■ **TASK BRIEF**: Your answer must consist solely of the lines from the one containing "Task: Reply to the 吉林 comment" through the last line of the records below, reproduced exactly, with all pictures omitted.

■ **RECORDED DATA**:
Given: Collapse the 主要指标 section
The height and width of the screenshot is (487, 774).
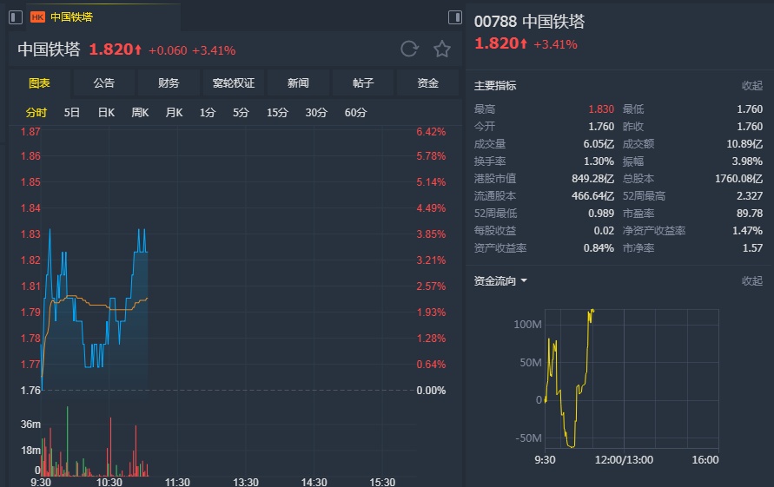Looking at the screenshot, I should (751, 86).
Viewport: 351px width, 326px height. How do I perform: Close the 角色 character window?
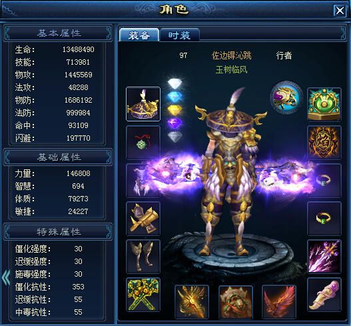pos(340,10)
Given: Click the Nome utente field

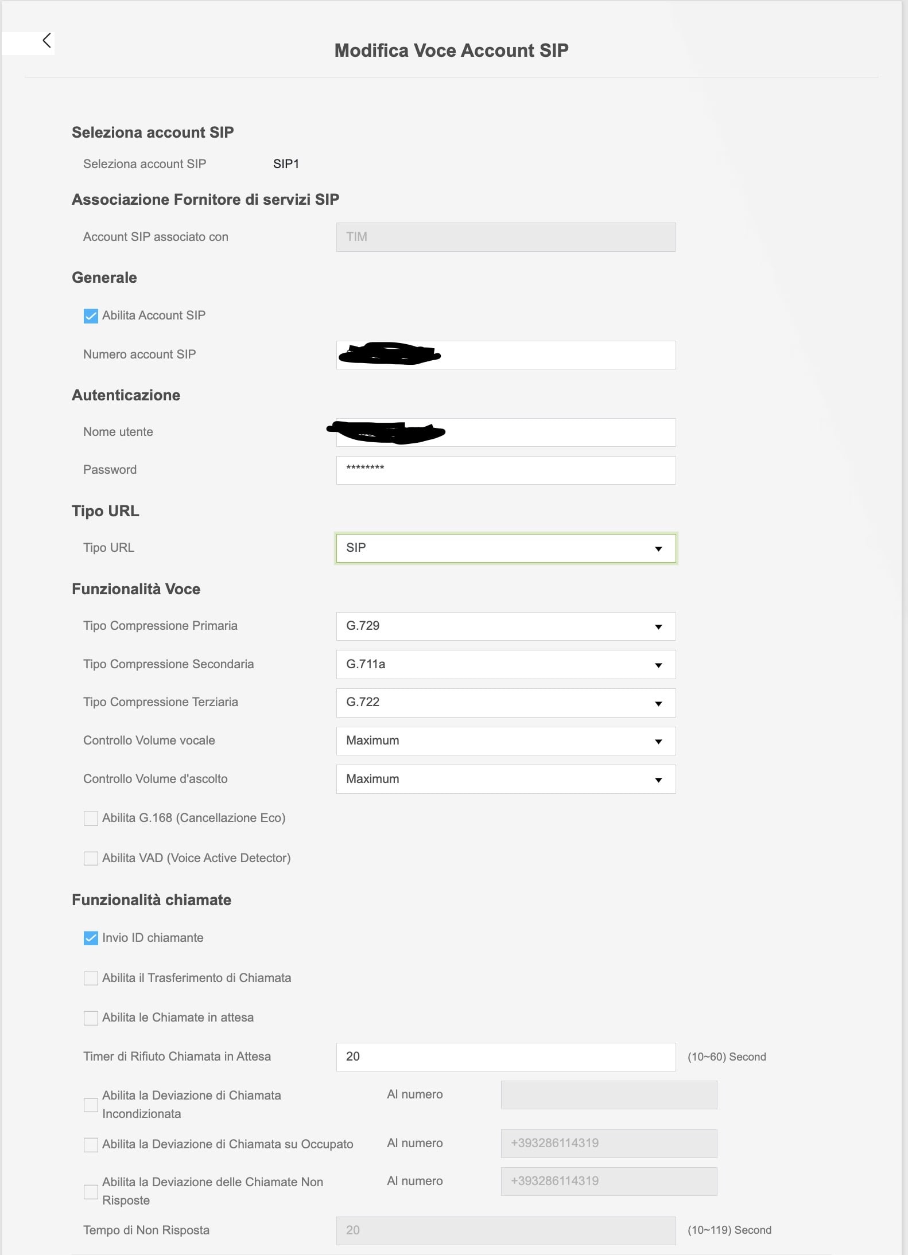Looking at the screenshot, I should (505, 432).
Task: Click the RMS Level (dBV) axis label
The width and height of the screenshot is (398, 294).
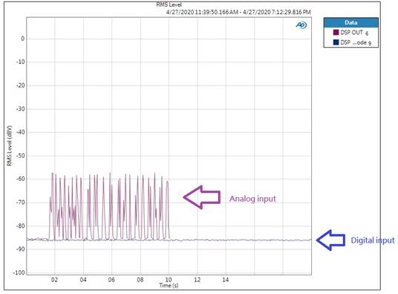Action: [x=10, y=146]
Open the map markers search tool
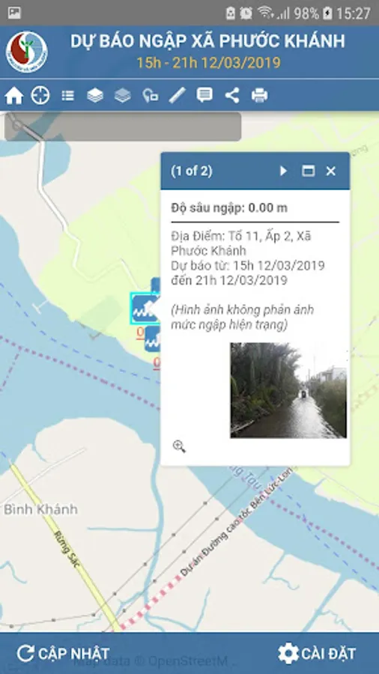 [x=150, y=95]
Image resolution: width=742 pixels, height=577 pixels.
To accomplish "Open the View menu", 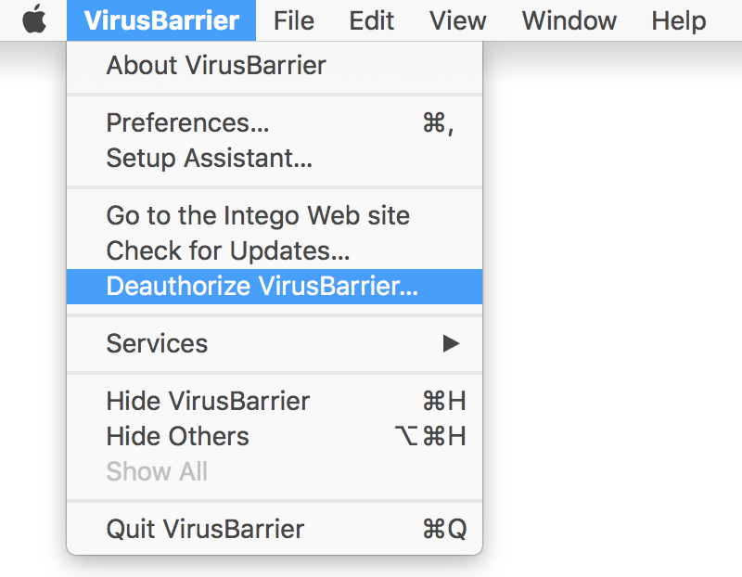I will (x=458, y=20).
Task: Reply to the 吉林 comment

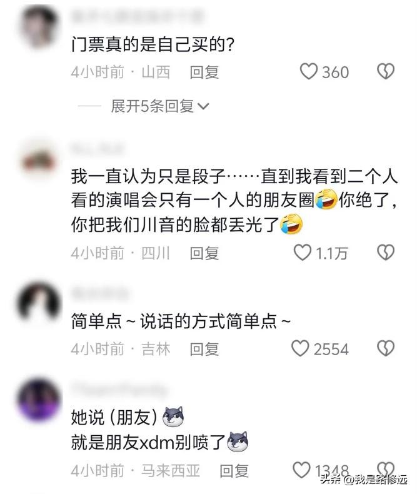Action: tap(204, 349)
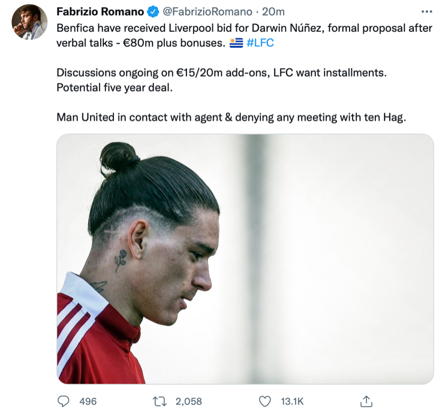Click the Uruguay flag emoji

pos(236,43)
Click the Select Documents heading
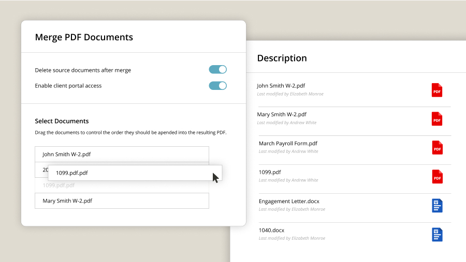The image size is (466, 262). pyautogui.click(x=62, y=121)
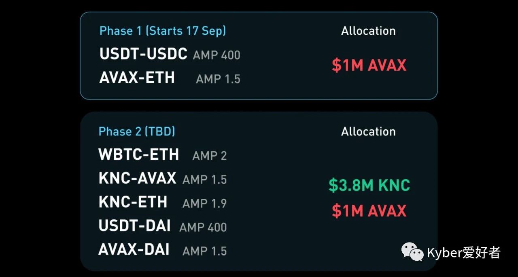518x277 pixels.
Task: Select the Phase 2 (TBD) heading
Action: pyautogui.click(x=137, y=131)
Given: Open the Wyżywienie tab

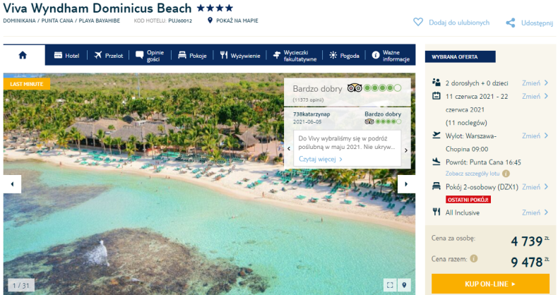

■ **ANSWER SECTION**:
Task: Reply to the 吉林 comment

Action: tap(204, 349)
Click the Uruguay flag emoji

pos(236,43)
Click the Select Documents heading
The image size is (466, 262). pyautogui.click(x=62, y=121)
518x277 pixels.
Task: Select the Phase 2 (TBD) heading
Action: pyautogui.click(x=137, y=131)
Given: Open the Wyżywienie tab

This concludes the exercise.